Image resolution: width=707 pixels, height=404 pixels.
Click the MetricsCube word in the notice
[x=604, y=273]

...

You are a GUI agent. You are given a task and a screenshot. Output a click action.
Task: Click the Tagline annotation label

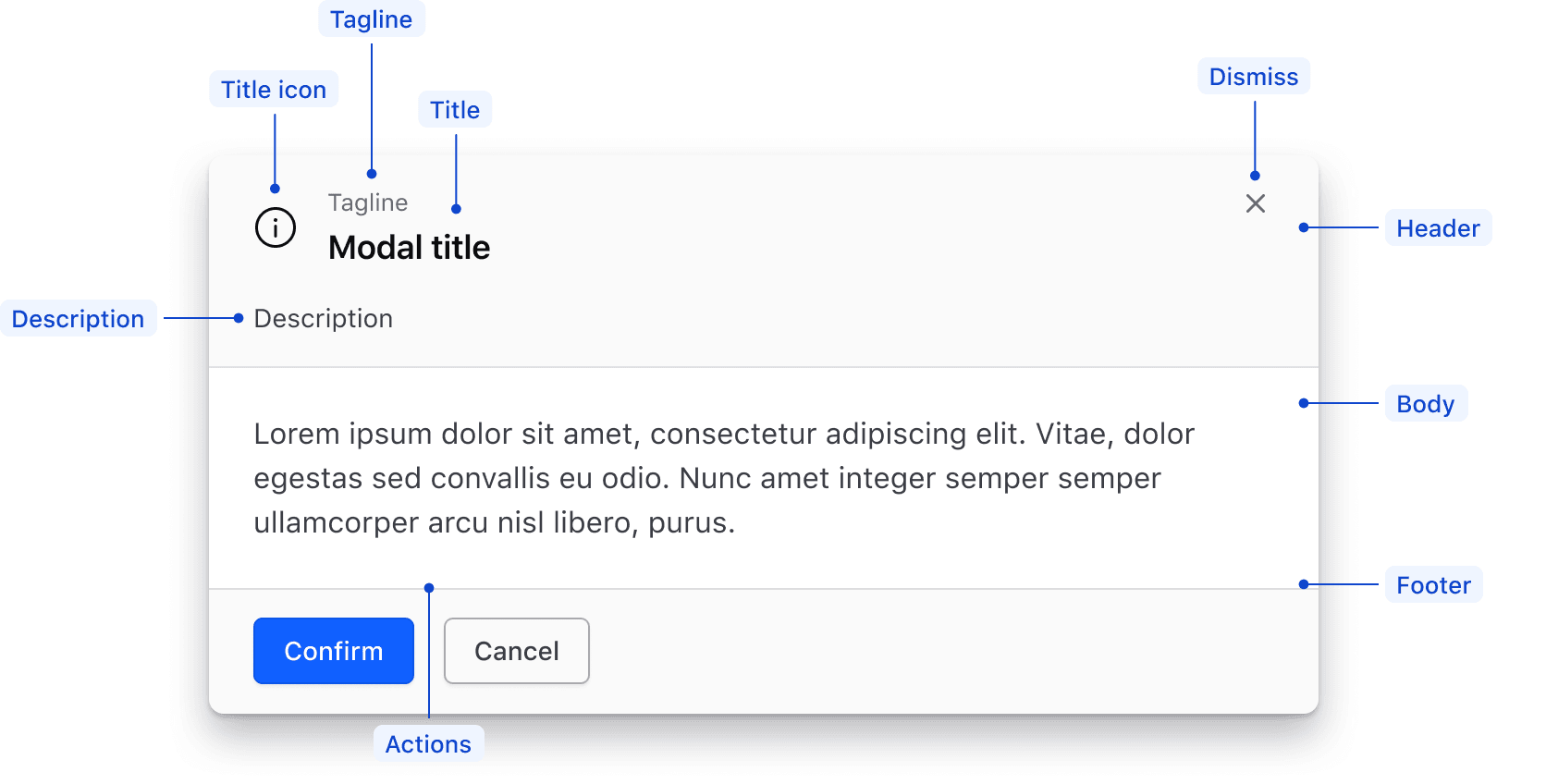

...

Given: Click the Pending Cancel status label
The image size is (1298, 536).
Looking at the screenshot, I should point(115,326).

## What this task involves
Wherever the string "label" appears in the data above, copy the line it sits in.

## Result of the task
Task: Click the Tagline annotation label
Given: Click the Pending Cancel status label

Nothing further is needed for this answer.